Argentines, essentially, are boycotting the tango. Many even hate
it. Out of 100 radio stations in Buenos Aires, only one plays tango
music. Argentine companies do not use tango music in their TV
commercials, preferring rock, foreign or national. And Argentine
people that love tango music are in despair. They no longer have
hope that the young Argentines will embrace the tango. Many also
have lost hope in the Europeans. But they have a lot of hope in the
Many Argentine people that are involved with the music of tango, such
as tango historians and others, who may not even dance themselves,
feel that the Americans have a genuine interest and love for tango
music. It appears that many people from the US are buying a lot of
tango music, and not just the most obvious selections, but things
that are rare, and they know what they are buying because they have
been looking for it. These Argentine tango historians look at the
Amerian dancers and DJs with respect and hope. They believe that if
anyone can save the tango, it will be the Americans that love it.
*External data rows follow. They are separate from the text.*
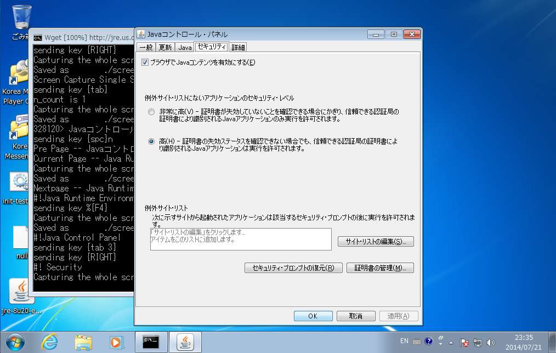Screen dimensions: 556x353
Task: Click the 証明書の管理 button
Action: 380,268
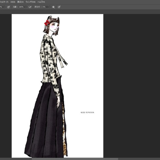
Task: Click the red flower in the hair
Action: (47, 23)
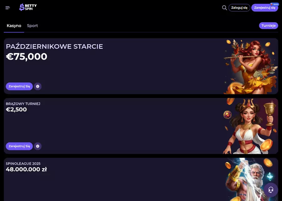282x201 pixels.
Task: Click the 48.000.000 zł prize amount
Action: pos(26,169)
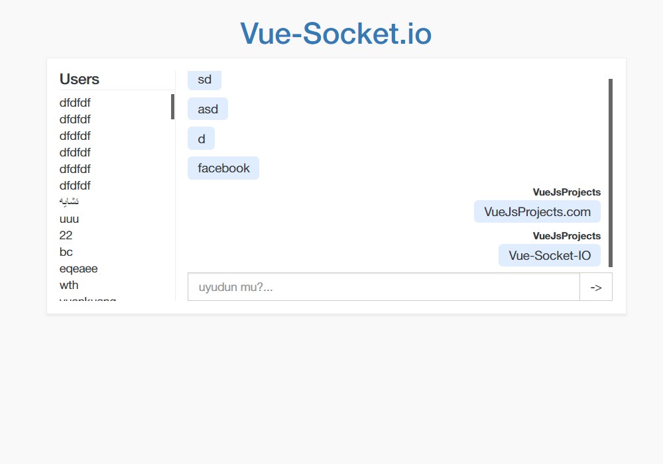Viewport: 663px width, 464px height.
Task: Click the arrow send button
Action: click(x=596, y=287)
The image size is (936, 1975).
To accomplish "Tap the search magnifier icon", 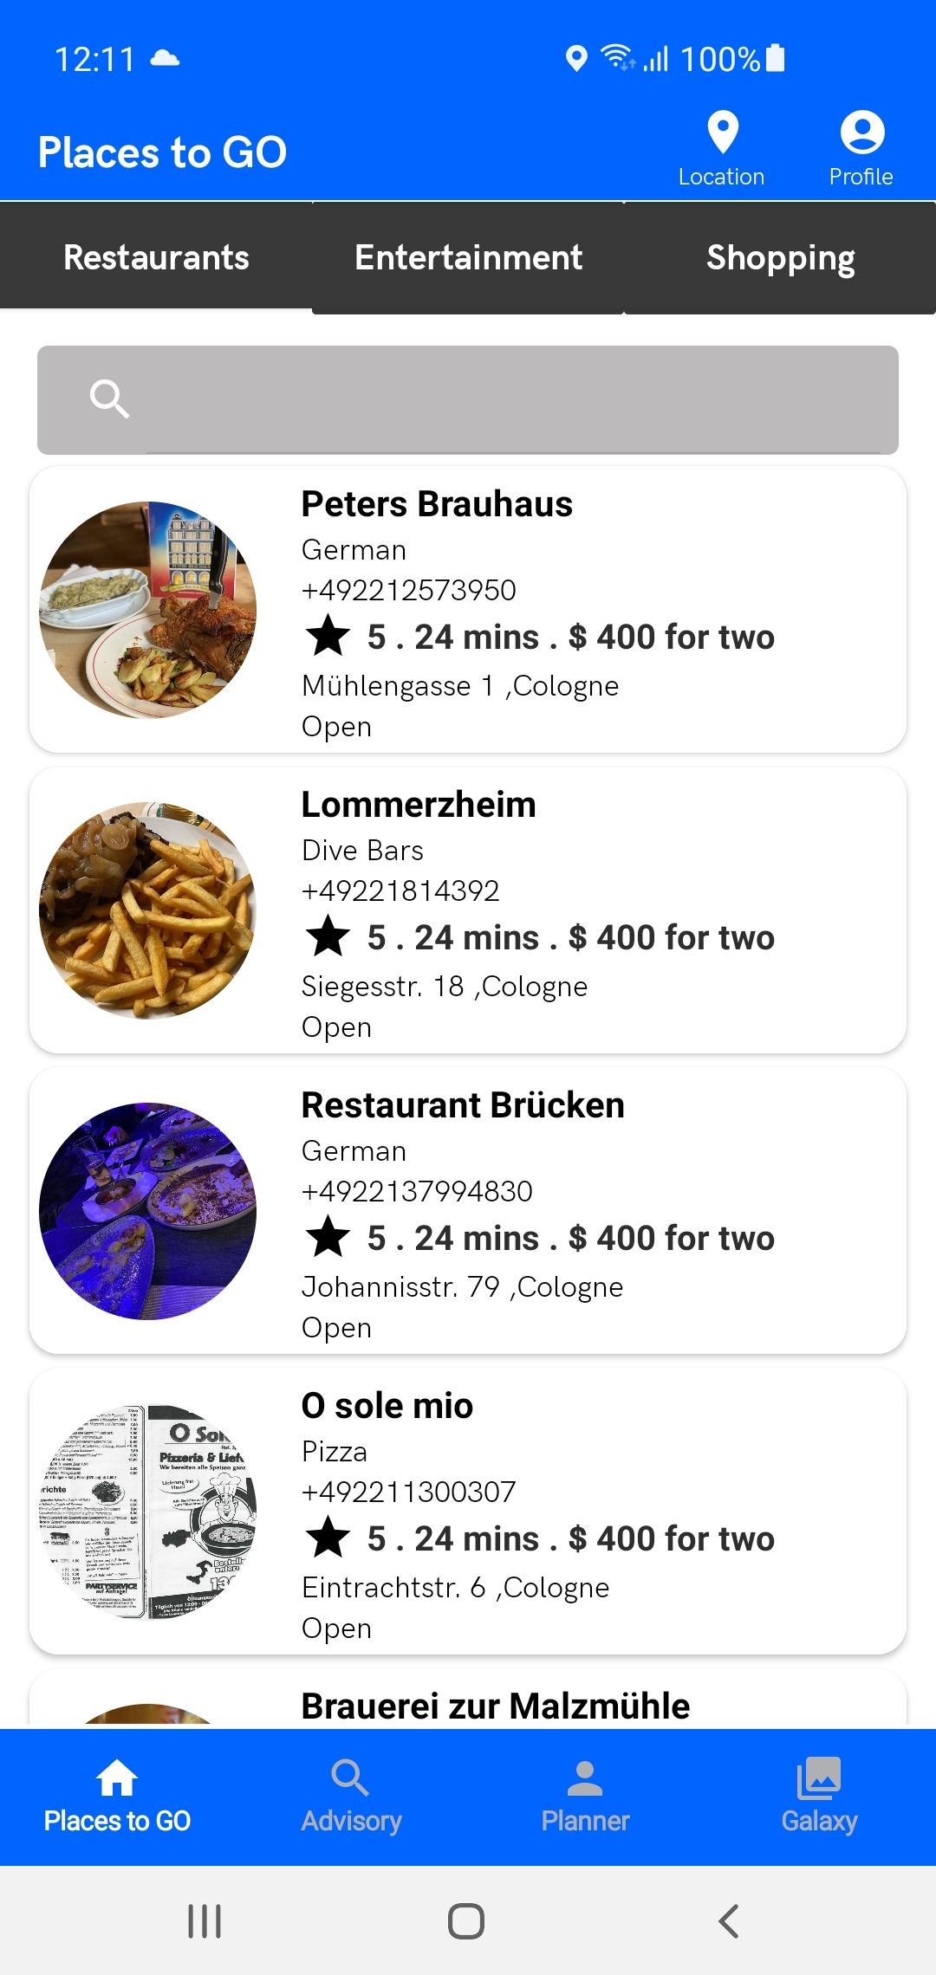I will (109, 399).
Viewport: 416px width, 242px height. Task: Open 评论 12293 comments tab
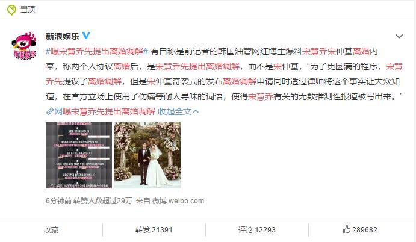[x=257, y=230]
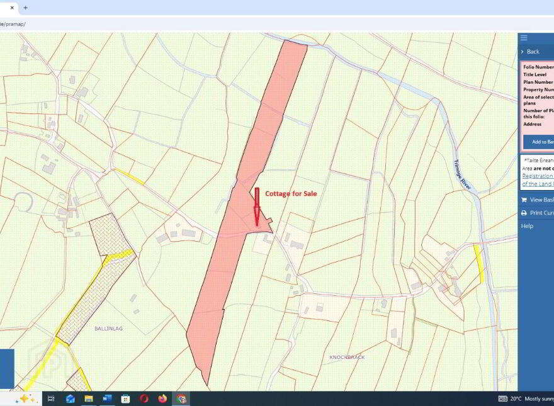
Task: Launch Microsoft Word from the taskbar
Action: pos(106,399)
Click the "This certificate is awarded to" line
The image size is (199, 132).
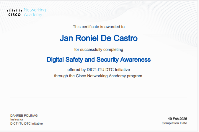coord(99,27)
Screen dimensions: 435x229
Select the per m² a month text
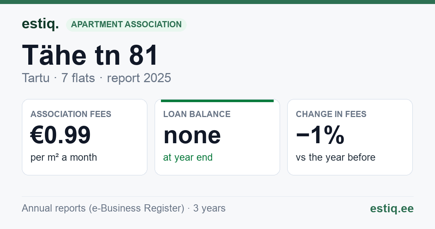pos(63,157)
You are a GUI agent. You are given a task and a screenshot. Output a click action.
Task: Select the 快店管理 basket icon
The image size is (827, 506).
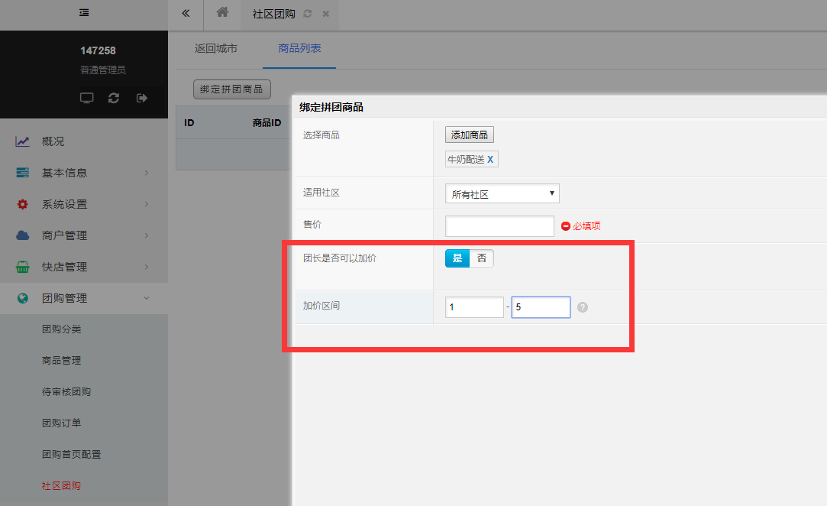[23, 266]
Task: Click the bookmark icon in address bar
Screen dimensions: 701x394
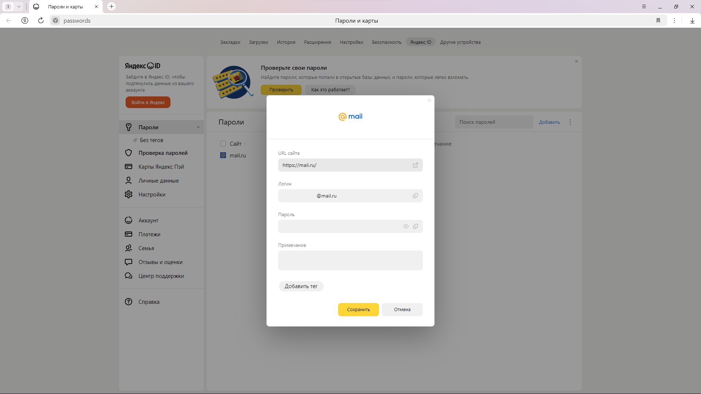Action: click(x=658, y=20)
There are many young people (18 +) in Buenos Aires, who dance
beautiful traditional tango with great style and energy, and they do
not dance "nuevo" or dance to electronic tango (both of which seem to
be the domain of dancers outside of Argentina). Instead, they love
to dance to Donato, Canaro, Lomuto, etc. But there are not enough of
them to keep tango from oblivion.
Traditionally, tango orchestras played at the milongas, sometimes as
many as four or five on the same night at the same milonga. There
was also recorded music. Each orchestra had its own unique sound,
and each orchestra's signature was their endings. After the WWII,
there were only two recording studios - Victor and Odeon. As a
result, many orchestras recorded either very little or not at
all. Those that recorded, left a legacy unmatched by anything else
from the more recent history of tango.
Why are the recordings of Pugliese, made in August of1945, have a
very special feel, something very haunting and beautiful that does
not appear in his later recordings? This was the first recording
that Pugliese did with his musicians as a full orchestra. Maybe we
feel that excitement in the music. It was a precious moment for
And what about Orquesta Tipica Victor? That was a special
time. Victor created a tango orchestra that never played in
public. They only recorded. But many, many musicians played with
them. That is why the sound of Donato and Carabelli powerfully
echoes OT Victor.
Because each orchestra had a different feel to their music, the
dancers became very selective regarding who they danced with to
particular music. The tandas maintained the feeling and the dancers
were never surprised by a sudden change. The lyrics of tango also
played an important part. The poetry of tango is beautiful,
memorable, and often painful. It was often written by very famous poets.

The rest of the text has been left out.